Python3.5 + tesseract + adb: Watermelon video or assistant answer by the leader, python3.5tesseract

Last Update:2018-01-24 Source: Internet

Author: User

Developer on Alibaba Coud: Build your first app with APIs, SDKs, and tutorials on the Alibaba Cloud. Read more ＞

I have been involved in the recent Q & A games, and some questions are really difficult to answer, but 10 seconds is not enough for Baidu, so I wrote a secondary ticket, in this way, when a question occurs, Baidu automatically takes 2 seconds. The remaining 7 or 8 seconds can be analyzed and answered, improving the probability of winning.

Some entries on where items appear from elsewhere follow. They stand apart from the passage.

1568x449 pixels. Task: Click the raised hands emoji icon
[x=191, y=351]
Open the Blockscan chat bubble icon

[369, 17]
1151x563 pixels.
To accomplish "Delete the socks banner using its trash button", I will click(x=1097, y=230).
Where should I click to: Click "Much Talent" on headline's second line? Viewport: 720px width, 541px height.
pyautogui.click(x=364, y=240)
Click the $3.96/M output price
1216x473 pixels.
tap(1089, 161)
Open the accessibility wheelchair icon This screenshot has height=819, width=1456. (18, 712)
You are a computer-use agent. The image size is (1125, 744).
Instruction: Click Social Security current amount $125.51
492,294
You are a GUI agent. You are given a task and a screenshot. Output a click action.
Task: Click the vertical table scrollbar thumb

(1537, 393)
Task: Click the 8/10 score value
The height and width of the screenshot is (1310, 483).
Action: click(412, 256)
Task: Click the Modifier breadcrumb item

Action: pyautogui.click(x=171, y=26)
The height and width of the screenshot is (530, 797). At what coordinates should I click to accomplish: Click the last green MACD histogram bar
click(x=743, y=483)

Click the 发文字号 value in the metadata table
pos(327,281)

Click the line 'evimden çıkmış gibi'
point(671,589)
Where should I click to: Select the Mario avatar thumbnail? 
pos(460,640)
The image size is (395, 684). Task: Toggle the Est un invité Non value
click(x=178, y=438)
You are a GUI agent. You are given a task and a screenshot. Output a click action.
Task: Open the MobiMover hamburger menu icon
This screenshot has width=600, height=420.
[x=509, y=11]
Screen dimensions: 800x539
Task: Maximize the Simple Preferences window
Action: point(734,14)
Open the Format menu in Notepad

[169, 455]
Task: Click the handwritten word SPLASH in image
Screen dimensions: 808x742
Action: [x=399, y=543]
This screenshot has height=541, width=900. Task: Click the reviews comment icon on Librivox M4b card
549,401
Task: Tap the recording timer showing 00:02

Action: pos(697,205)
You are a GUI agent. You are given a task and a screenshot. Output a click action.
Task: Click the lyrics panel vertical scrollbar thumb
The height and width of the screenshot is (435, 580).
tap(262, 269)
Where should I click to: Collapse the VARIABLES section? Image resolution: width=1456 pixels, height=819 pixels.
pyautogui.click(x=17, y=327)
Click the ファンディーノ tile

For the source code, see my github: click the link

Analysis of the Principle: Use the adb command to capture the video playing interface of the mobile phone, and then obtain the question and answer through python interception and ocr. Then Baidu gets the result. How to set up this environment? contact me if you have any children's shoes you need. because local ocr is used, parsing is free of money and there are no restrictions on use.

Code on github

Ocr_b1_py, which automatically goes to Baidu Based on the question, then opens a browser to display the search results

#-*-Coding: UTF-8-*-import pytesseractimport timeimport webbrowserimport subprocessfrom PIL import Imagedef main (): "main function" op = yes_or_no? ') If not op: print ('bye') return # core recursion ocr_subject_parent () # for root, sub_dirs, files in OS. walk ('e:/temporarily received file/zhihu answer/million/'): # for file in files: # print ('found image:' + file) # img = Image. open ('e:/temporarily received file/zhihu answer/million/'+ file) # ocr_subject (img) def yes_or_no (prompt, true_value = 'y ', false_value = 'n', default = True ): "check whether the startup program is ready" default_value = true_value if default else false_value prompt = '{}{}/{} [{}]: '. Format (prompt, true_value, false_value, default_value) I = input (prompt) if not I: return default while True: if I = true_value: return True elif I = false_value: return False prompt = 'Please input {}or {}:'. format (true_value, false_value) I = input (prompt) def screenImg (true_value = '', default = True): prompt = 'when a question occurs, press enter to identify 'I = input (prompt) if not I: return default while True: If I = true_value: return True else: return False I = input (prompt) def ocr_subject (p ): # The interception distance starts from 530 and ends at 940 # The interception distance ends at 260. p = cut_img (p) pytesseract. pytesseract. tesseract_cmd = 'e:/Program Files (x86)/Tesseract-OCR/tesseract 'subject = pytesseract. image_to_string (p, lang = 'chi _ sim ') subject = "". join (subject. split () subject = subject. split ('. ') [1] print (subject) openPage (subject) ocr_subject_p Arent () def ocr_subject_parent (): result = screenImg () if result: start = time. time () # screenshot. check_screenshot () process = subprocess. popen ('adb shell screencap-p', shell = True, stdout = subprocess. PIPE) binary_screenshot = process. stdout. read () binary_screenshot = binary_screenshot.replace (B '\ r \ n', B' \ n') f = open('autojump.png ', 'wb') f. write (binary_screenshot) f. close () # screenshot. pull_scr Eenshot () img = Image.open('autojump.png ') print ("time consumed:" + str (time. time ()-start) ocr_subject (img) def openPage (subject): url = 'https: // www.baidu.com/s? Wd = {}'. format (subject) webbrowser. open (url) webbrowser. get () def cut_img (img): region = img. crop (70,260,102 5, 570) # region. save ("temp/cut_first.png") return regionif _ name _ = '_ main _': main ()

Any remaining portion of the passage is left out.